We point out potential solutions to several issues for meaningful applications of QRAM. First, when the FF-QRAM process leaves the last term in Eq. (8) that corresponds to the states without data entries, the rate of producing the desired QDB can be reduced. This issue can be partially circumvented by running L identical QRAM processes in parallel. Then the success probability of the post-selection improves by a factor of L while also increasing the number of qubits and the gates by the same factor. Note that the time complexity remains the same. Second, the QDB is not reusable once it is consumed by a quantum algorithm since the measurement collapses the state. Motivated by the above, we introduced the concept of quantum forking that allows to reduce the number of QRAM queries in some instances, in particular, when evaluating the inner product. Finding other instances for which the quantum forking can reduce the number of QRAM calls, even by a constant amount, remains an interesting open problem.


Error analysis

The CnNOT gate can be decomposed into a Cn−1NOT and a C2NOT (Toffoli) using an ancilla qubit prepared in \(\mathrm{|0}\rangle \) as shown in step (1) of Fig. 5 for n = 4 as an example. Then by recursion, CnNOT can be realized using 2n − 3 Toffoli gates and n − 2 ancilla qubits prepared in \(\mathrm{|0}\rangle \) (step (2) in Fig. 5). Note that n − 2 Toffoli gates are added after the Toffoli gate for conditionally flipping the target qubit in order to unentangle the ancilla qubits from the system. The quantum circuit can be rearranged to further reduce the depth as shown in the last step in Fig. 5.

Figure 5
figure 5

Quantum circuit for implementing a C4NOT gate using 5 Toffoli gates and 2 ancilla qubits prepared in \(\mathrm{|0}\rangle \) in 3 steps. The control bits are a, b, c and d, and the target qubit is \(|t\rangle \). The gates after the Toffoli gate for conditionally flipping the target qubit uncompute the ancila qubits in order to unentangle the ancillae from the system.

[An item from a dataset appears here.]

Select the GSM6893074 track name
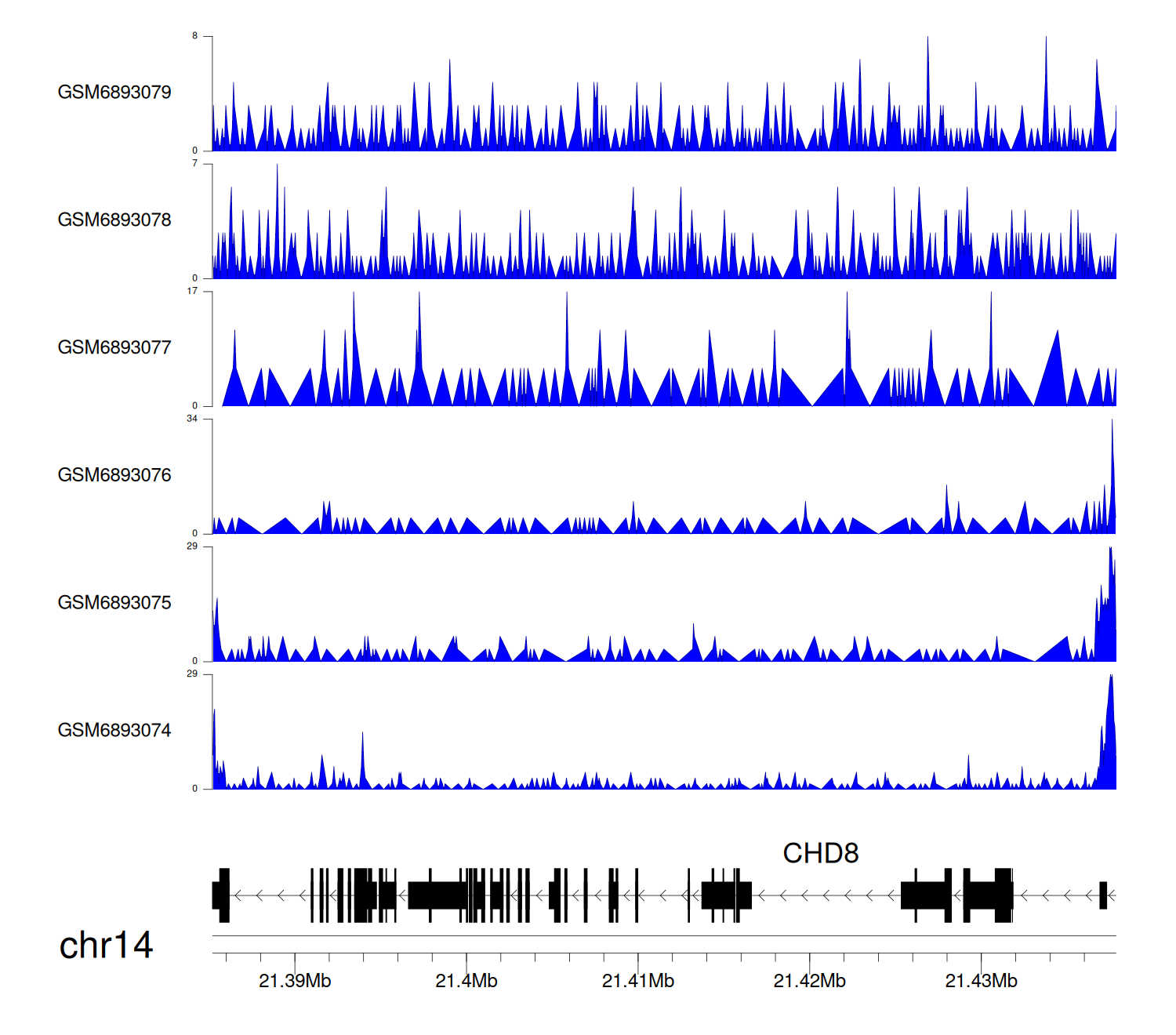This screenshot has width=1176, height=1035. [x=114, y=731]
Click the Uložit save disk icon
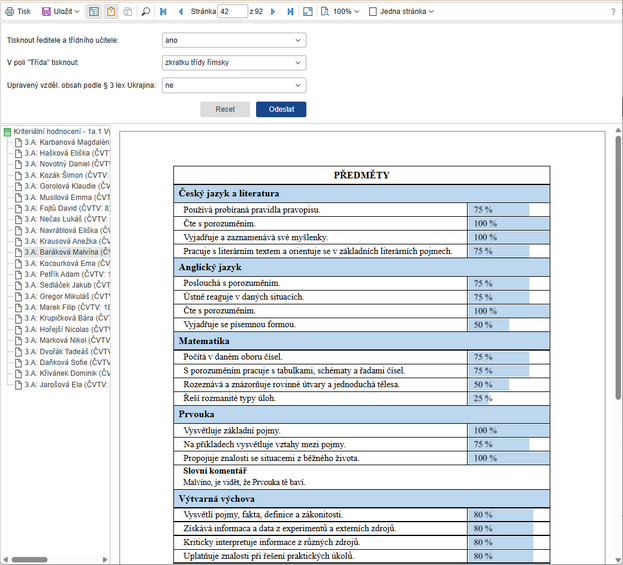Viewport: 623px width, 565px height. click(x=46, y=12)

We assume that the \(\bar{c}X\) operations can occur simultaneously on all target qubits, but even when the control bit is 1, the target qubit may undergo an erroneous identity operation. To reduce the circuit depth, the \(\bar{c}X\) operations after CnRy(θ(l)) and before CnRy(θ(l+1)) can be merged. The combined operation flips the jth qubit only if \({d}_{j}^{(l)}\oplus {d}_{j}^{(l+1)}=1\), and otherwise does nothing, for \(j=0,\ldots ,n-1\). Thus, the total number of single qubit gates used for writing M classical data of length n is n(M + 1). Each CnRy(θ) uses two single qubit gates and two CnNOT gates. In the CnNOT implementation described above (Fig. 5), 2n − 1 qubits (n control qubits + 1 target qubit + n − 2 ancillae) undergo \(2\lceil {\mathrm{log}}_{2}(n)\rceil -1\) time steps.

Therefore, the total number of time steps τ that are subject to noise can be counted as

$$\tau =2M[(2n-1)\,(2\lceil {\mathrm{log}}_{2}\,(n)\rceil -1)+1]+n(M+1).$$

If CnRy(θ) can be implemented with only n + 1 independent errors, then τ can be further reduced to \((n+1)M+n(M+1)\).